Elach found himself standing in front of a massive pillar of deep blue stone that hadn’t previously been in the dead center of the town-like clearing. Everything else that had been there had been hurried off to the side by a scrambling populace as he returned with the page folded in his pocket, a rumbling shock shooting through the clearing while the ground opened up and produced its massive blue child. He’d turned to Shar for answers, but she’d brushed him off to collect the few things she’d left in her home for the journey to come.
It took close to two hours for Shar to return with a large backpack that he’d seen her pack before they left the first time. Elach raised an eyebrow and lowered his arm so Flow could hop onto a nearby table, but a look from Shar silenced any questions he had.
She burned with a quiet fury, not speaking a single word until she reached the pillar and rested her hand on it. “We have far less time than I thought. Contact Prisoner this moment and tell him to prepare for our arrival within the week, but not to continue his ascent. His mission has become our mission.”

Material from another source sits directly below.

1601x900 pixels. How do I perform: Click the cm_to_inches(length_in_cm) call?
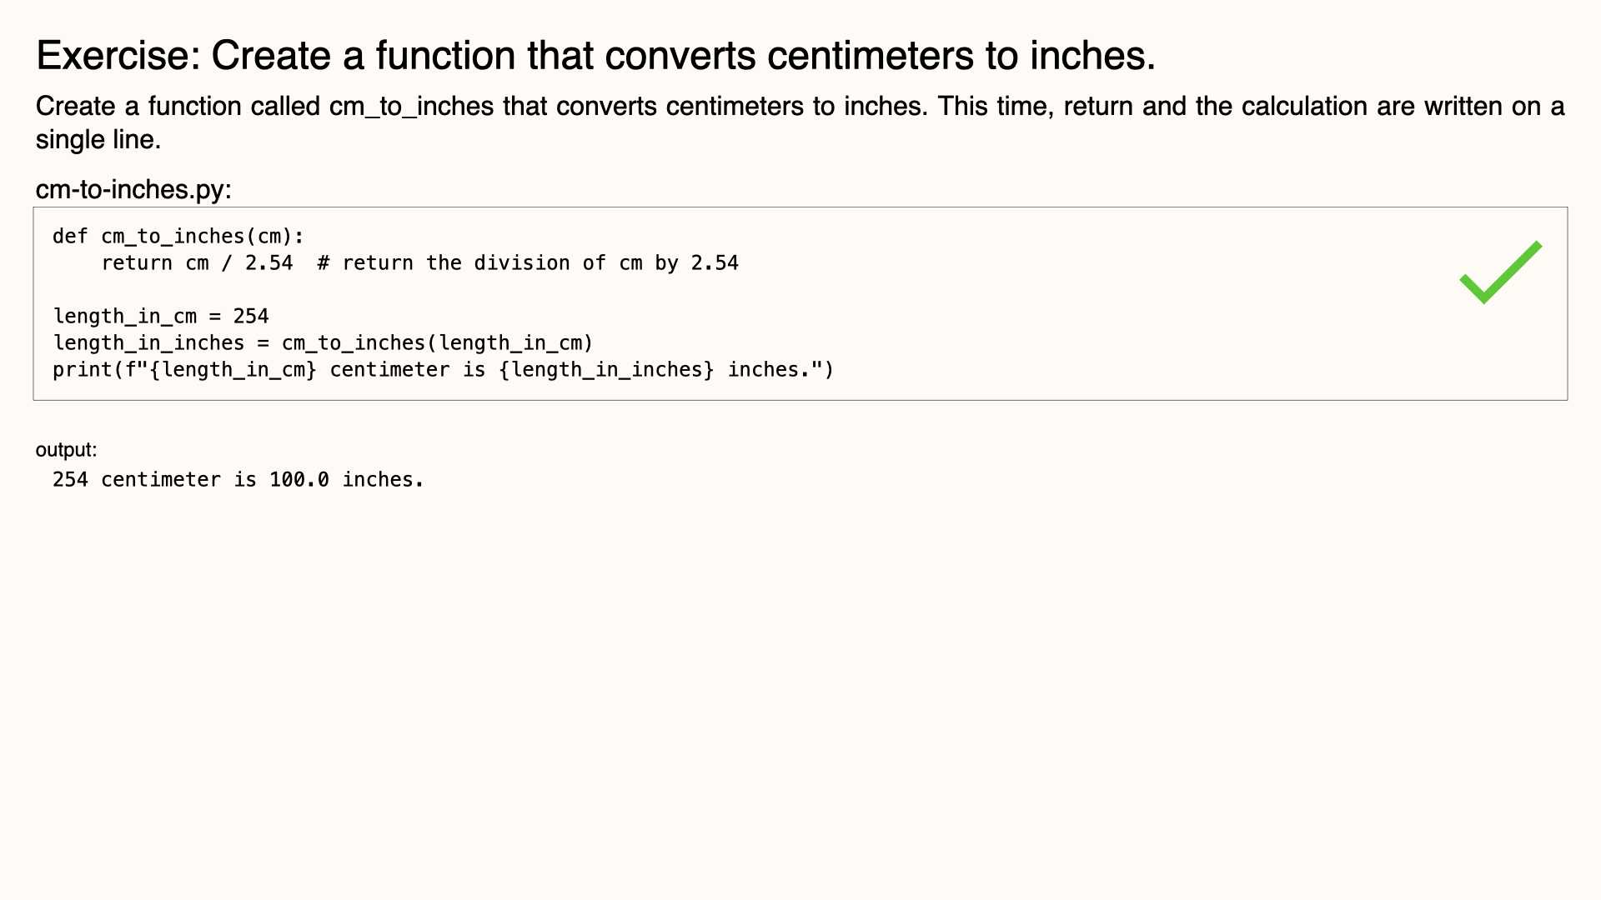(x=437, y=343)
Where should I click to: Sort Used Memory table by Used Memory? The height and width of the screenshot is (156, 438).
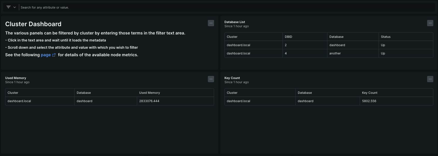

“You saw yourself that he’s holed up with Metea/Irric, and that he isn’t leaving until she’s better.” Elach pointed out, recalling the extremely brief conversation he’d had with Prisoner after Hoalt’s unseen representative came for a visit behind closed doors. “And what about my mission? I’ve still got this dagger thing I have to deliver to someone on this floor that I never managed to find.”
Shar grumbled and snatched the dagger from Elach’s hands, then held up a hand for him to wait. She hurried off towards a back alley as Elach shot Flow a confused glance that they returned with an equally confused spray of musical accompaniment. Not two minutes later Shar returned with a small amulet that held Hoalt’s insignia, shoved it at Elach then pointed at the pillar.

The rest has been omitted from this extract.